Psychiater: Aberkennung der Ehrenmitgliedschaft

Friedrich Mauz (1900–1979), wirkte wie Panse als Gutachter für die „Aktion T4“, der in den Jahren 1940 und 1941 etwa 70 000 Menschen zum Opfer fielen. Foto: Bildarchiv Foto Marburg
Die DGPPN spielt bei dem Thema neben dem „Runden Tisch“ eine besondere Rolle. Sie hat unter Schneiders Ägide und fortgesetzt durch den derzeitigen Präsidenten der Gesellschaft, Prof. Dr. med. Peter Falkai, Göttingen, eine viel beachtete Initiative zur Aufarbeitung der NS-Vergangenheit gestartet. So hat sie im Vorjahr eine Gedenkveranstaltung während des Jahreskongresses der Gesellschaft ausgerichtet, fortgesetzt in diesem Jahr mit der Vorstellung von Täter-Biografien; diese mündete in die Aberkennung der DGPPN-Ehrenmitgliedschaften von Prof. Dr. med. Friedrich Mauz und Prof. Dr. med. Friedrich Panse, beide T4-Gutachter, beide nach dem Krieg gleichwohl zu Ehren gekommen. Die Gesellschaft hat zudem einen Spendenaufruf initiiert, dem sich eine Vielzahl von ärztlichen Vereinigungen angeschlossen hat (Spendenkonto DGPPN, 5252, bei Sal. Oppenheim, BLZ 37030200, Stichwort Spendenaufruf). Mit den Spenden, bisher ungefähr 30 000 Euro, sollen zum Beispiel eine (Wander-)Ausstellung oder die Erforschung von Opfer- und Täterbiografien gefördert werden. Schneider weist darauf hin, dass in „Euthanasie“ und Zwangssterilisation nicht allein Psychiater verwickelt waren, sondern auch Ärzte weiterer Fachgebiete. Auch sei das Thema in einen größeren zeitgeschichtlichen Zusammenhang zu stellen. Tatsächlich haben sich in jüngster Zeit mehrere Fachgesellschaften ihrer Vergangenheit in der NS-Zeit gestellt, so die der Kinderärzte, der Chirurgen oder der Urologen.

Die DGPPN ist bereit, für eine Ausstellung 100 000 Euro beizusteuern, so sich denn ein Ausstellungsmacher und der passende Ort finden.
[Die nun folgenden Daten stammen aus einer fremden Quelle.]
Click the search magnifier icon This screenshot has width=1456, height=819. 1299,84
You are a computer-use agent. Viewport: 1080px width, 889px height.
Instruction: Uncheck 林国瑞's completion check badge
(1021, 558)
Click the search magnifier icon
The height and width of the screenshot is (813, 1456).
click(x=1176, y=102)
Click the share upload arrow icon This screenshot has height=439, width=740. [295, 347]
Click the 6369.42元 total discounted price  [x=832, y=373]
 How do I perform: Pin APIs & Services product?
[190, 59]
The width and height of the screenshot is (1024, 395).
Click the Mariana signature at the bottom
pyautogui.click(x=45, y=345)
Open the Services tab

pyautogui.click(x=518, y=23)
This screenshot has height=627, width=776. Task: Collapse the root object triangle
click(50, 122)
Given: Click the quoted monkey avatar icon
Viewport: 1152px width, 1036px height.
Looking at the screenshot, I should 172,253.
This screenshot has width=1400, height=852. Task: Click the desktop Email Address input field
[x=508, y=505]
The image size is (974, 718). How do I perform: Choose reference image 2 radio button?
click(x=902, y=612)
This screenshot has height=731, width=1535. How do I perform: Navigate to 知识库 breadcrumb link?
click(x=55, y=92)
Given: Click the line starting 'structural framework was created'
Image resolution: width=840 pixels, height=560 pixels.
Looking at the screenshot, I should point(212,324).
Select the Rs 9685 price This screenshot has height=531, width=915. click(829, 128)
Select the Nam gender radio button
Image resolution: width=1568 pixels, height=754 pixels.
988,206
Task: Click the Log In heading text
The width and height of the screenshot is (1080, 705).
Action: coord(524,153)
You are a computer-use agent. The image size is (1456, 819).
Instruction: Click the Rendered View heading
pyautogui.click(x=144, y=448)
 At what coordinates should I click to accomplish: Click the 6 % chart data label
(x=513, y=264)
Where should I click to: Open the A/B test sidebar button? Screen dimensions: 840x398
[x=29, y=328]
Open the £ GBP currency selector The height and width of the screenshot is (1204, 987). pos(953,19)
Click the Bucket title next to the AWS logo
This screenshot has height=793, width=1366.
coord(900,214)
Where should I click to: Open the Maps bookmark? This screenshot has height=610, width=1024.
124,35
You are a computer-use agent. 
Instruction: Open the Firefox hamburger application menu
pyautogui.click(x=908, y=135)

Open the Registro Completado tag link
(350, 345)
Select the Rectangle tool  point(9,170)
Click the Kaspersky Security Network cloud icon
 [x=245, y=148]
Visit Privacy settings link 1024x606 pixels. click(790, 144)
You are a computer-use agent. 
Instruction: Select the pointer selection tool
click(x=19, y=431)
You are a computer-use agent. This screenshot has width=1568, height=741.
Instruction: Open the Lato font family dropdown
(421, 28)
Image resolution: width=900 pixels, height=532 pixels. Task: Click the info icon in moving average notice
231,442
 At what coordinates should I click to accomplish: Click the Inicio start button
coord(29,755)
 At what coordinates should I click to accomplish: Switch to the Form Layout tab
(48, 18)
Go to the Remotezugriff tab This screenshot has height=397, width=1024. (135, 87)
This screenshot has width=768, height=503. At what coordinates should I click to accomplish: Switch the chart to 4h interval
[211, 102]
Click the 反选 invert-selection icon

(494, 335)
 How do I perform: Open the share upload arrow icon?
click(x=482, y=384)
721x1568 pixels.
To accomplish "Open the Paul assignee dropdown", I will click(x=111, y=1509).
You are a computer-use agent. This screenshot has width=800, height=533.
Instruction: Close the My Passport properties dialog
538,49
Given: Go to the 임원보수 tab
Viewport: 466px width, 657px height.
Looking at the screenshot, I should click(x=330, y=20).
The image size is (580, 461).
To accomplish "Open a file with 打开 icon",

Vor allem aber finanziert sie über einen Zeitraum von zehn Jahren die Stelle eines wissenschaftlichen Mitarbeiters, etabliert beim Medizinhistorischen Institut der Universität Gießen. Dessen Leiter, Prof. Dr. Volker Roelcke, steht auch einer Kommission zur Aufarbeitung der Geschichte der DGPPN und deren Vorgängerinnen vor. Die Aufarbeitung ist zweigeteilt. Prof. Dr. Hans-Walter Schmuhl, Bielefeld, bearbeitet unter anderem die Beteiligung von Repräsentanten der Gesellschaft an Zwangssterilisationen und Krankentötungen. Eine Monografie soll Anfang 2013 vorliegen. Prof. Dr. Rakefet Zalashik, Heidelberg, geht dem Schicksal als „jüdisch“ und/oder „politisch unzuverlässig“ stigmatisierter Mitglieder der Gesellschaft nach. Eine Monografie dazu ist nicht vor 2014/2015 zu erwarten.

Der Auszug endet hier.